By concept, all three VSKYLABS Robinson projects (R22/R44/R66) were developed side by side in a tremendous effort and coordination. The R66 was the first to reach v1.0 milestone, followed eight months later by the R44 v1.0 release which was an important stage in the development of several important aspects of the VSKYLABS R22. The R44 v1.0 was also an important milestone in the preparations of the 2nd VSKYLABS R66 variant (planned with the classic analog cockpit an within the project development scheduled road-map).
However, during development, it got clear that the R22 development effort must be shifted down in priorities, for various (good) reasons...

Among the reasons is the fact that the R22 helicopter appearance in the flight-sim world (and in X-Plane) got a bit "flooded"...and there was no good reason to add an additional R22, for sure not before the R66 and R44 helicopters, which were "needed" in X-Plane with a wider and deeper simulation scope...
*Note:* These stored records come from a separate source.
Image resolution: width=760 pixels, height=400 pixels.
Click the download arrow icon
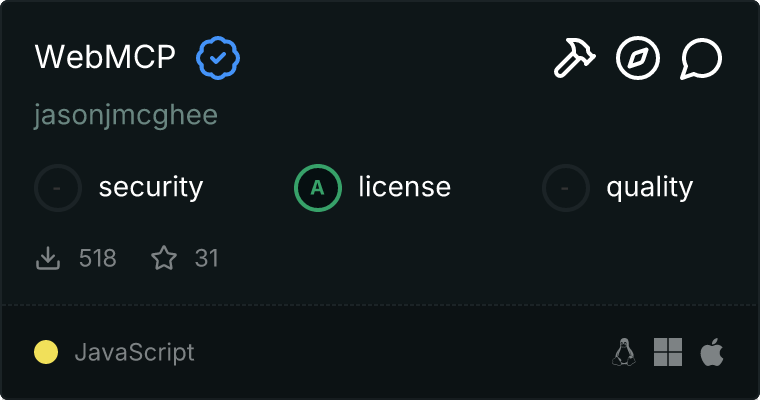coord(48,259)
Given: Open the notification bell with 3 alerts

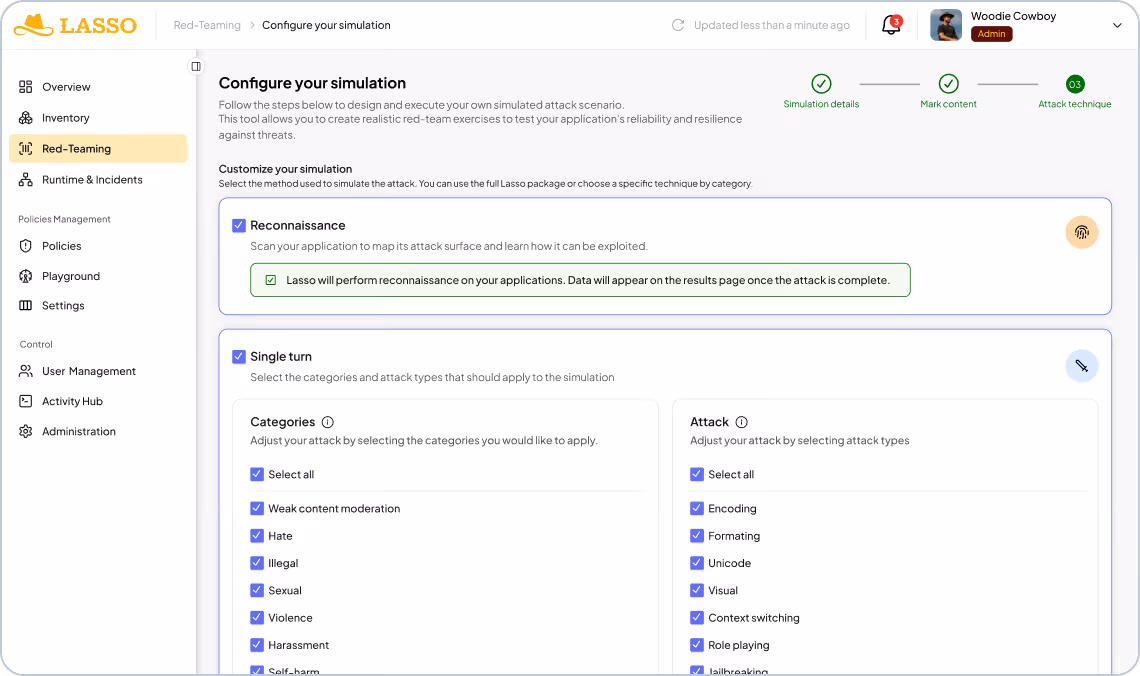Looking at the screenshot, I should click(890, 24).
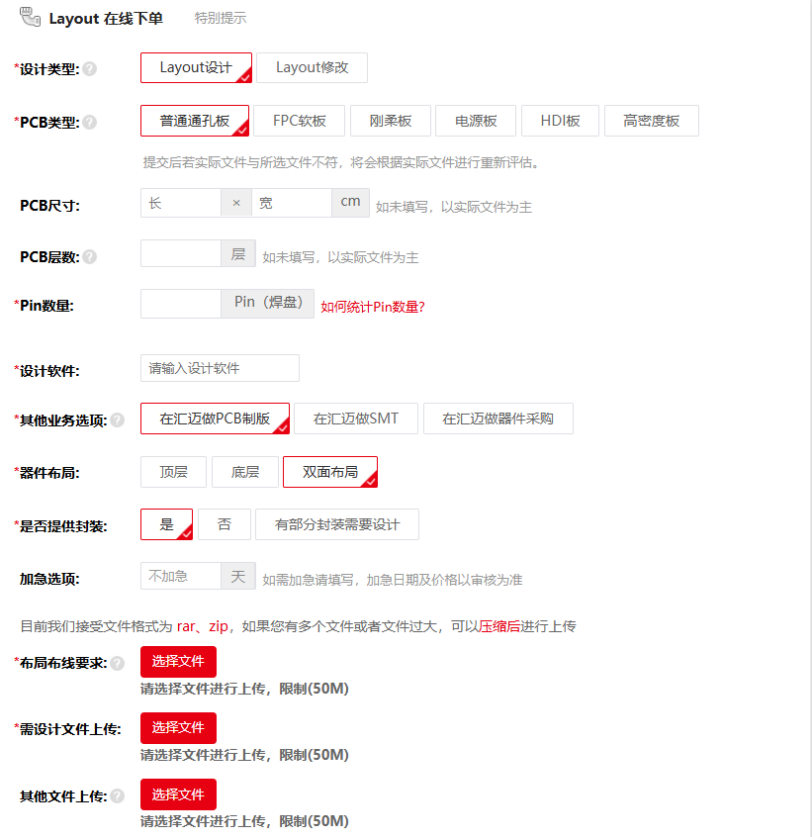Choose 顶层 for component layout
Screen dimensions: 812x837
pos(173,472)
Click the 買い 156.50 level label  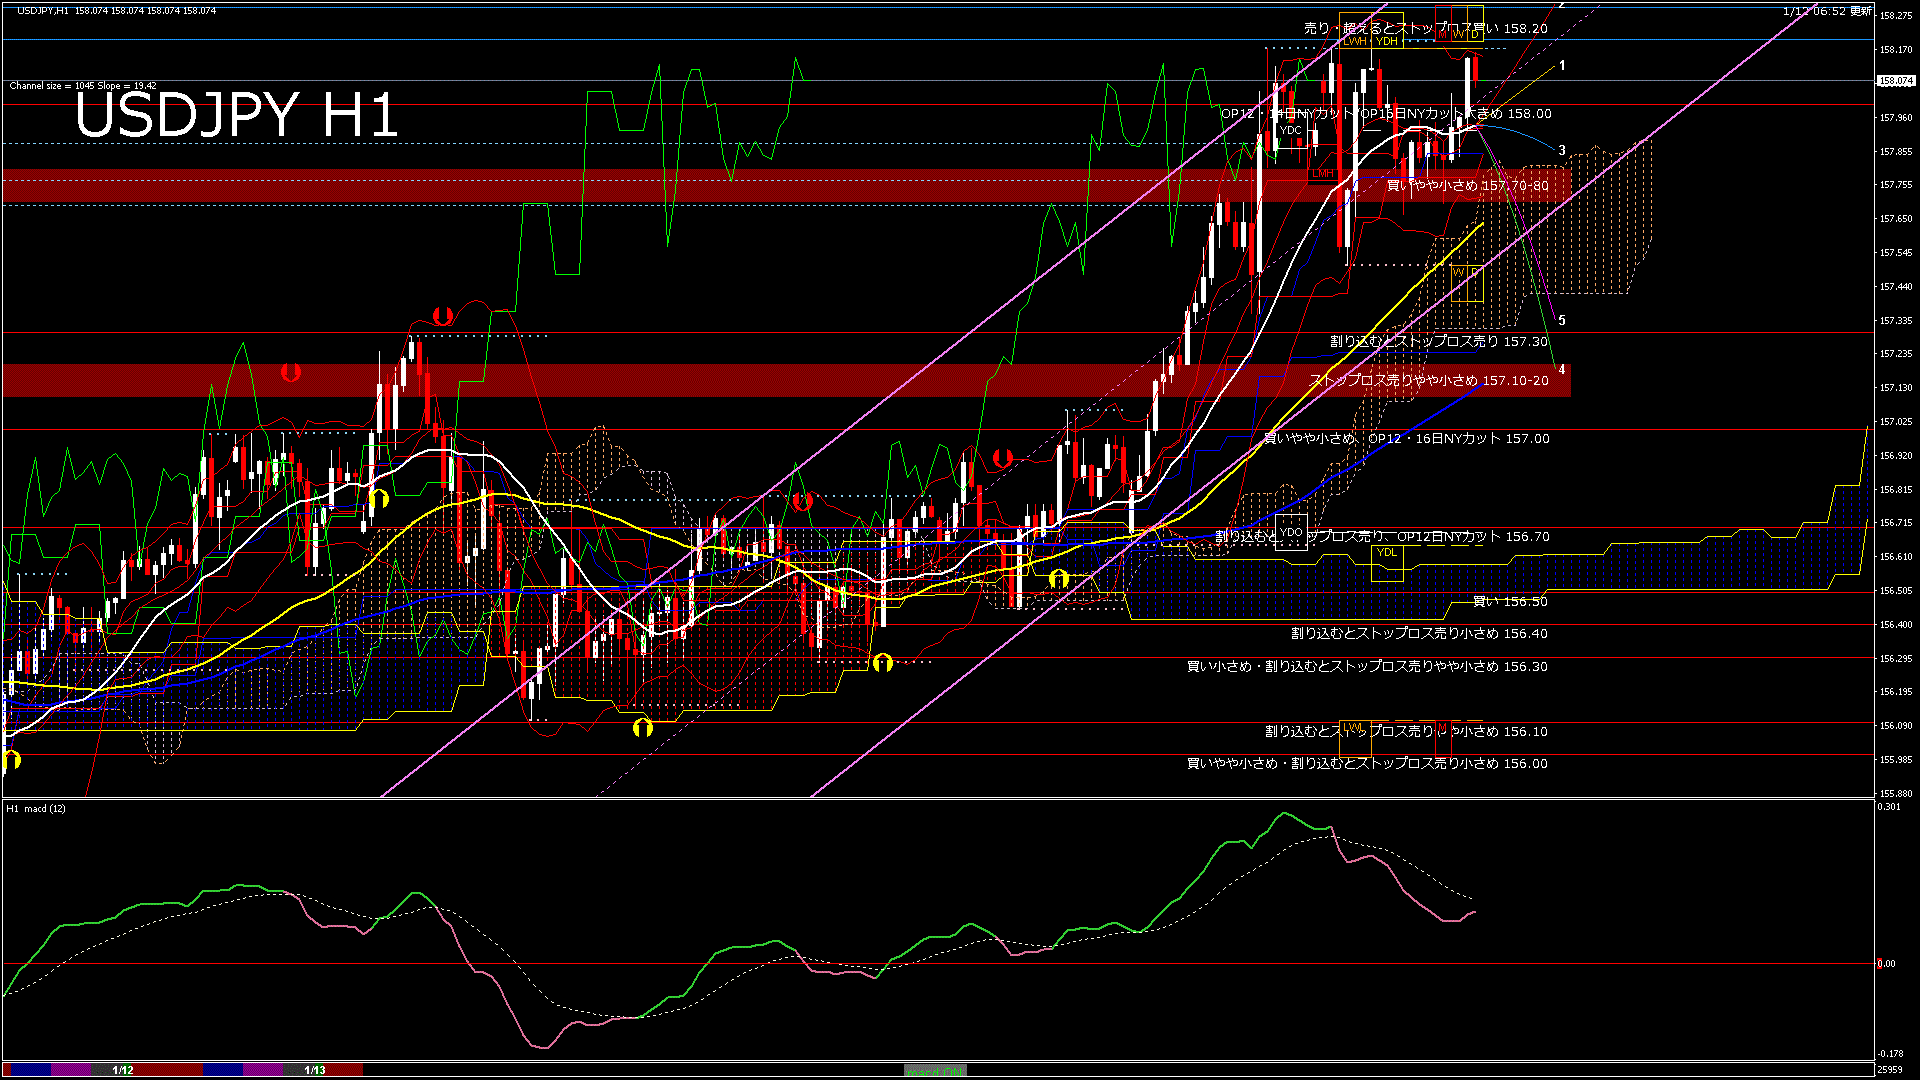coord(1510,602)
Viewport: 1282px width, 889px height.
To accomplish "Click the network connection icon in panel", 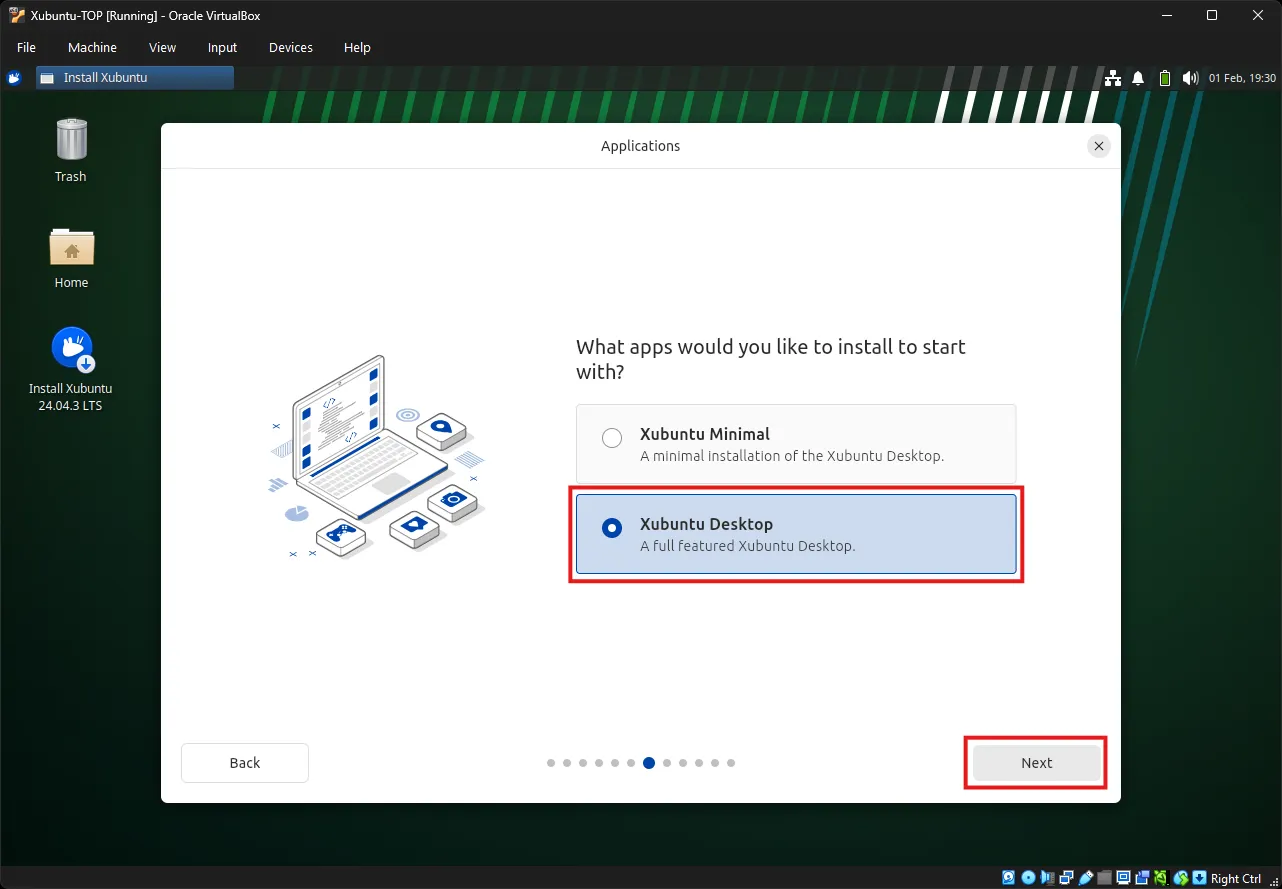I will pyautogui.click(x=1112, y=78).
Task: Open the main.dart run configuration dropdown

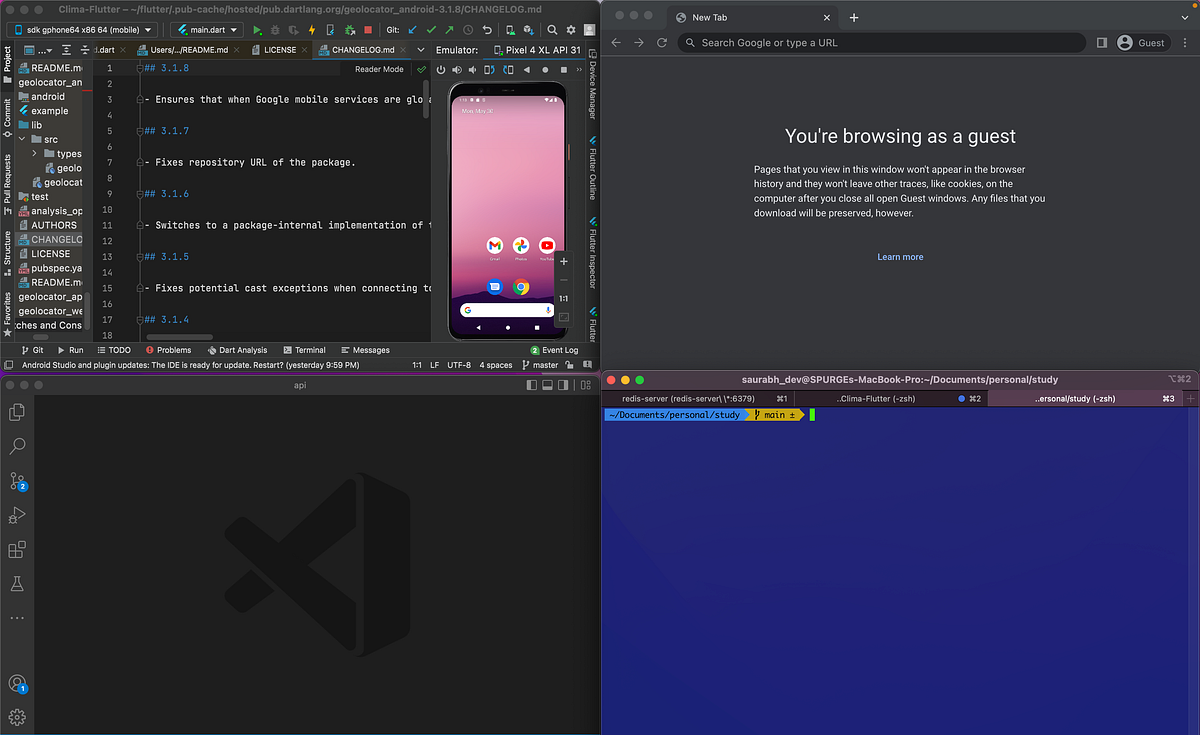Action: pyautogui.click(x=206, y=29)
Developing and updating add-on aircraft/helicopters is a *huge* effort that takes months and years to complete. So while the VSKYLABS R22 development was shifted down in priorities (while going up in "quantity"), the R22 development resources were channeled to other fascinating VSKYLABS projects (including other helis and gyros), and allowed to execute several important existing projects updates, earlier.
At the present, the VSKYLABS R66, R44 and the Cabri G2 are covering the major target categories for mainstream, popular training and general aviation helicopters simulation. So with the several existing R22's out there, there is no severe *void* left with this decision.
In the light of the above, shifting the R22 down in priorities is a good call in several aspects.
At the present, the VSKYLABS Robinson R22 Project is serving in-house for various testing and development purposes. It is still considered as an active-development project but it is on a lower priority and it will be released when time is right. The exact time frame for this has not been set yet.